- **DATA FOR PROCESSING**:
——

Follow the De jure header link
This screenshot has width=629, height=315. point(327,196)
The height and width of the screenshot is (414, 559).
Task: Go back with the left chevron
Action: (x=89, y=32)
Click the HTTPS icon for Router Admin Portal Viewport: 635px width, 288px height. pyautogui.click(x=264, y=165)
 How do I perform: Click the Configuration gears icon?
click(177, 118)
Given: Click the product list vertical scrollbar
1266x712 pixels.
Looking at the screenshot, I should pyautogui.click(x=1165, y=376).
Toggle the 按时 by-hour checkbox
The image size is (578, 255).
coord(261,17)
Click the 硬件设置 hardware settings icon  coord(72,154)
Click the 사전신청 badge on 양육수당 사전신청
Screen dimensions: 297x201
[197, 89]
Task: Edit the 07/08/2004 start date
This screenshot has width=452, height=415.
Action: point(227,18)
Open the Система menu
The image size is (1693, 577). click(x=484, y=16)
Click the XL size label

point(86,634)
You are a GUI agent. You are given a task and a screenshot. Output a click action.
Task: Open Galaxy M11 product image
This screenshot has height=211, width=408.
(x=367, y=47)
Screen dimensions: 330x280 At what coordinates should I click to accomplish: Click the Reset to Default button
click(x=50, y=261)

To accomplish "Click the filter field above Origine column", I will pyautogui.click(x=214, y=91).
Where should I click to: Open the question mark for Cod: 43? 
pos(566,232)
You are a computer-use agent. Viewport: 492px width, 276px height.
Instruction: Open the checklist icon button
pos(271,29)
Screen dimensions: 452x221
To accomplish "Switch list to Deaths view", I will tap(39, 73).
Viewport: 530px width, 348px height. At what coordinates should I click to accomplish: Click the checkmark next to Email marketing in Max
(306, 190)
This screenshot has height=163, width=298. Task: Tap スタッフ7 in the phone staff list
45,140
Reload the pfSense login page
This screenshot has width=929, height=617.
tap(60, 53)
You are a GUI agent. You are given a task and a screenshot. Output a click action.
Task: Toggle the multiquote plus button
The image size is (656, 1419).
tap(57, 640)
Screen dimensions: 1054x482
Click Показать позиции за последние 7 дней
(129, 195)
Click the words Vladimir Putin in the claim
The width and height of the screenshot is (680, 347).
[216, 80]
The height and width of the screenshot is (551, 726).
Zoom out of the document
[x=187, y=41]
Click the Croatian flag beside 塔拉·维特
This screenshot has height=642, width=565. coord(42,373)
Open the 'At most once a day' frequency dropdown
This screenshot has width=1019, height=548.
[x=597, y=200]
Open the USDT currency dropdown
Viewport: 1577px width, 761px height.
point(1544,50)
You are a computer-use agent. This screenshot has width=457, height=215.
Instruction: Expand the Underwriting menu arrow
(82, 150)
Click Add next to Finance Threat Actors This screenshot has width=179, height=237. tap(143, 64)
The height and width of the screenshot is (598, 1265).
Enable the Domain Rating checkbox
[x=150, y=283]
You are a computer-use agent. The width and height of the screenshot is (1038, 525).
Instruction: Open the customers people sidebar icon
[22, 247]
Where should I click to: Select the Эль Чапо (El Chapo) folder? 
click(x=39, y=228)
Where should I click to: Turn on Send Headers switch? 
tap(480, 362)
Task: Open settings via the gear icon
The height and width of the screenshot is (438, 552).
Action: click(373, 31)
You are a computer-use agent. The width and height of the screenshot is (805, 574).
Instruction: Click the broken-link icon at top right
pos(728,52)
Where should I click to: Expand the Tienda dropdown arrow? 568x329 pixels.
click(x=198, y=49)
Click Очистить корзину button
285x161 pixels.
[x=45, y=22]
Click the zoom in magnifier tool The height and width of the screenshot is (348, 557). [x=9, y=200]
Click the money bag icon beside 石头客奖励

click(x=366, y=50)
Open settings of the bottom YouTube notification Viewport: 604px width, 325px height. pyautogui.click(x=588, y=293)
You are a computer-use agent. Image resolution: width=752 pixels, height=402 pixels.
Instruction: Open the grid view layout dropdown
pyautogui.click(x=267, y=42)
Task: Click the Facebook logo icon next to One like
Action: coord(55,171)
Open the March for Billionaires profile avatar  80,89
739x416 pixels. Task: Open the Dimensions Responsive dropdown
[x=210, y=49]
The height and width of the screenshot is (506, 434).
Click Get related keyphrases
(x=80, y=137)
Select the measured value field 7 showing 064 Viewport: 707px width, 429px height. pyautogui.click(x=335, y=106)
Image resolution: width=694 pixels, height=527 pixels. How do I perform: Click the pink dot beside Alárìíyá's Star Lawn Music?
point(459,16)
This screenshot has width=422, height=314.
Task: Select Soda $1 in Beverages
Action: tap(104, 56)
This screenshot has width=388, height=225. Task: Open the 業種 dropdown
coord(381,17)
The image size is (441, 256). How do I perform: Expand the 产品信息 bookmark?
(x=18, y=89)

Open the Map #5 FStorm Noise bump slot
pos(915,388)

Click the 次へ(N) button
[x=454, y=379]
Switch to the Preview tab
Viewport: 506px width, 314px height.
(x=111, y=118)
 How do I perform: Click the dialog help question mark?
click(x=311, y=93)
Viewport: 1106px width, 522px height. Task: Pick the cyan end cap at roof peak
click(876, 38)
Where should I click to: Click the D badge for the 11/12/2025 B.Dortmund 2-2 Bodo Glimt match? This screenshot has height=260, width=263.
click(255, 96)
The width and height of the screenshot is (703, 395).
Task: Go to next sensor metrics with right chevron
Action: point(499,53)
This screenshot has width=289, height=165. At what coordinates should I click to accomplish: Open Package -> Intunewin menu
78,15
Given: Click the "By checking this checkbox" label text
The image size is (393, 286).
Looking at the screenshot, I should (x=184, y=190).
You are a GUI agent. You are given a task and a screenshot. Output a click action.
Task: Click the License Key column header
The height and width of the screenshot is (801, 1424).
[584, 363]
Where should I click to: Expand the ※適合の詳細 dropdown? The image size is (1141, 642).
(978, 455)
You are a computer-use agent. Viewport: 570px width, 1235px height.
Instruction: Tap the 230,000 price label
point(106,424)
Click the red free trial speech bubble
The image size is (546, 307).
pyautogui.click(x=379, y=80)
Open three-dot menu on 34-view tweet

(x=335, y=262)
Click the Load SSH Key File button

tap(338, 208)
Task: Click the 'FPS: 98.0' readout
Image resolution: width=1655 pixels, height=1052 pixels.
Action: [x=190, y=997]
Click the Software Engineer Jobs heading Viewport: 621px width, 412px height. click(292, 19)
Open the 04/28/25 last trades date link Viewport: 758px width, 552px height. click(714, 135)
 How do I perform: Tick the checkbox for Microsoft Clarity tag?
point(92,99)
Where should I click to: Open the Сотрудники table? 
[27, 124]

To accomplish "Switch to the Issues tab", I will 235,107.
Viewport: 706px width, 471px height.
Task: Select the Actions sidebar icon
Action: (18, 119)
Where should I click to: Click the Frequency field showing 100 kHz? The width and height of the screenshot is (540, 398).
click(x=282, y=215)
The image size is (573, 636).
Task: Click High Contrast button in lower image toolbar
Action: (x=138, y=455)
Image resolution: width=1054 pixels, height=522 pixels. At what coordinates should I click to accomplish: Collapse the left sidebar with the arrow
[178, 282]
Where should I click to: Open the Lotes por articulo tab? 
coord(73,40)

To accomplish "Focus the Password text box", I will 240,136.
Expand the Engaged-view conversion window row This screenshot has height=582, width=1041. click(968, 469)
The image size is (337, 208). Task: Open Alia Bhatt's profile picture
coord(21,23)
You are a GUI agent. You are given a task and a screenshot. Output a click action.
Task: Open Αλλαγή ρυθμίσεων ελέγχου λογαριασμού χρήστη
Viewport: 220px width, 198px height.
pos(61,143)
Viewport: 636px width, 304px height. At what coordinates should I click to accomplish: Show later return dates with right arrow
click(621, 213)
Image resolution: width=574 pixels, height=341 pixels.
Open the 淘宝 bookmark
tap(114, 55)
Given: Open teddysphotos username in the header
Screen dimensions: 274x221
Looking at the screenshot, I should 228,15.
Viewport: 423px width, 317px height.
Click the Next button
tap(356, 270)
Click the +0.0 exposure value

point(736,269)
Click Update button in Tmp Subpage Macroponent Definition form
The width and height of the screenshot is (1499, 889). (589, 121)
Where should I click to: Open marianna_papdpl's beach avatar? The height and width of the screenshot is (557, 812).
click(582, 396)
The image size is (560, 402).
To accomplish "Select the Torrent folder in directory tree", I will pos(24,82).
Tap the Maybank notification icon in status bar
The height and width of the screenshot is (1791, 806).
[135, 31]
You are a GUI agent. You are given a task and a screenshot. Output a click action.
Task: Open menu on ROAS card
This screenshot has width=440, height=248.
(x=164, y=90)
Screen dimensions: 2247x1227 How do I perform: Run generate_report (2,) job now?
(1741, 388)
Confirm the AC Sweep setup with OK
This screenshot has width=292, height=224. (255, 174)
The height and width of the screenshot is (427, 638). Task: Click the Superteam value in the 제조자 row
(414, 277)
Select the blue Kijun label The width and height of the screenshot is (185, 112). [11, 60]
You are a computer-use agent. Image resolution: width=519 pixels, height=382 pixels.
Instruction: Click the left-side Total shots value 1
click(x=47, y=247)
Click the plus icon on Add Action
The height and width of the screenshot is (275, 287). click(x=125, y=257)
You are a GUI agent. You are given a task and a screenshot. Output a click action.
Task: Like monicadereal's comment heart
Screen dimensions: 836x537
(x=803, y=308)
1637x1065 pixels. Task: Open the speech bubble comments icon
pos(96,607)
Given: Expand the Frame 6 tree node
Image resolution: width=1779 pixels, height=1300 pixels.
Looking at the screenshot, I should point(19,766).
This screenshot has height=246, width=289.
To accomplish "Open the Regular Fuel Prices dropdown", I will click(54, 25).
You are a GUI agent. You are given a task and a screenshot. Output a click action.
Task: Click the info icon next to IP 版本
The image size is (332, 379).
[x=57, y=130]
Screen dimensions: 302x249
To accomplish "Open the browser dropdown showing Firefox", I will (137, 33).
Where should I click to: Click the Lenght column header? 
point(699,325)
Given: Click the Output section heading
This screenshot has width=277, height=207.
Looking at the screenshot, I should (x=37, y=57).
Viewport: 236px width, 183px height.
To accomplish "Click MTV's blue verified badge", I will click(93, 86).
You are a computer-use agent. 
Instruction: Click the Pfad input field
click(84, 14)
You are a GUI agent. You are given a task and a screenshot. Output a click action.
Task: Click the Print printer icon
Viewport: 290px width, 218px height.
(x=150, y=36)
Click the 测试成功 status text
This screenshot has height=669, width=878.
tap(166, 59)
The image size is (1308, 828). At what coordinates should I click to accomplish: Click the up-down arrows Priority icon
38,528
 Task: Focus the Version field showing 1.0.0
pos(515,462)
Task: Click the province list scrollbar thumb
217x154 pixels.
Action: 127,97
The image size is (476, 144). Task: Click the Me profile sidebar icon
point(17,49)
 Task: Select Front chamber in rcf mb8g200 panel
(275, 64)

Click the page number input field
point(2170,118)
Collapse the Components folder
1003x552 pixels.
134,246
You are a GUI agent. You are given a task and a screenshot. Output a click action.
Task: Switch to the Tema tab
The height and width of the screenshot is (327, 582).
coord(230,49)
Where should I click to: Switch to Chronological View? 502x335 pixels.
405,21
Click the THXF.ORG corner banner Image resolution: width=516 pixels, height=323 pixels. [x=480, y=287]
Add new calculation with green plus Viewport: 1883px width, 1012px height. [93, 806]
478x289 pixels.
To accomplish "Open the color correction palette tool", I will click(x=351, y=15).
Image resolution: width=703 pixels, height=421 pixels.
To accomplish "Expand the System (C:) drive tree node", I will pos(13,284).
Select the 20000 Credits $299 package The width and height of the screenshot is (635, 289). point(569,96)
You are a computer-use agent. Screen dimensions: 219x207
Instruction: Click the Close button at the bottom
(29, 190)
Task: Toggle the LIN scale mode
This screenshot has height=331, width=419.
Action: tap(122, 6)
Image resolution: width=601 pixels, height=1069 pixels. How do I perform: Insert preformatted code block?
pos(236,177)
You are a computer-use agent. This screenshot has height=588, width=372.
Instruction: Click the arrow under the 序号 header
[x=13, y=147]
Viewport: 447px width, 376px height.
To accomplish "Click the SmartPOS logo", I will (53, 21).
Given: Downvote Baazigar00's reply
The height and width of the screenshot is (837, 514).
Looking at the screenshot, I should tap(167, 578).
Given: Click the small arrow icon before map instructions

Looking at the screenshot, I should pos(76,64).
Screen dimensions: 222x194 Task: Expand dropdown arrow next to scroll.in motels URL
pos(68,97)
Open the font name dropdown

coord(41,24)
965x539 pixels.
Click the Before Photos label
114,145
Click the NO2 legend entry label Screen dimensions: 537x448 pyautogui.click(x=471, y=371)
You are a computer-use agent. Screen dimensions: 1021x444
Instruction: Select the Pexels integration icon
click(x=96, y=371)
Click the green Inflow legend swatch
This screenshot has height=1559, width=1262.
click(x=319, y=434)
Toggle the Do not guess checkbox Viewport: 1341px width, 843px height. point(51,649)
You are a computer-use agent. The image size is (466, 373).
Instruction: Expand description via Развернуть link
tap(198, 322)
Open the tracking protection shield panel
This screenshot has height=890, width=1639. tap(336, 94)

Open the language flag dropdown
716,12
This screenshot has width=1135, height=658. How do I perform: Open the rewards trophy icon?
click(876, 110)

——

- **SHORT TASK**:
Repeat the items from the start through the line containing "Click the HTTPS", word for word.

- **OUTPUT FOR THIS TASK**:
Follow the De jure header link
This screenshot has width=629, height=315. point(327,196)
The height and width of the screenshot is (414, 559).
Task: Go back with the left chevron
Action: (x=89, y=32)
Click the HTTPS icon for Router Admin Portal Viewport: 635px width, 288px height. pyautogui.click(x=264, y=165)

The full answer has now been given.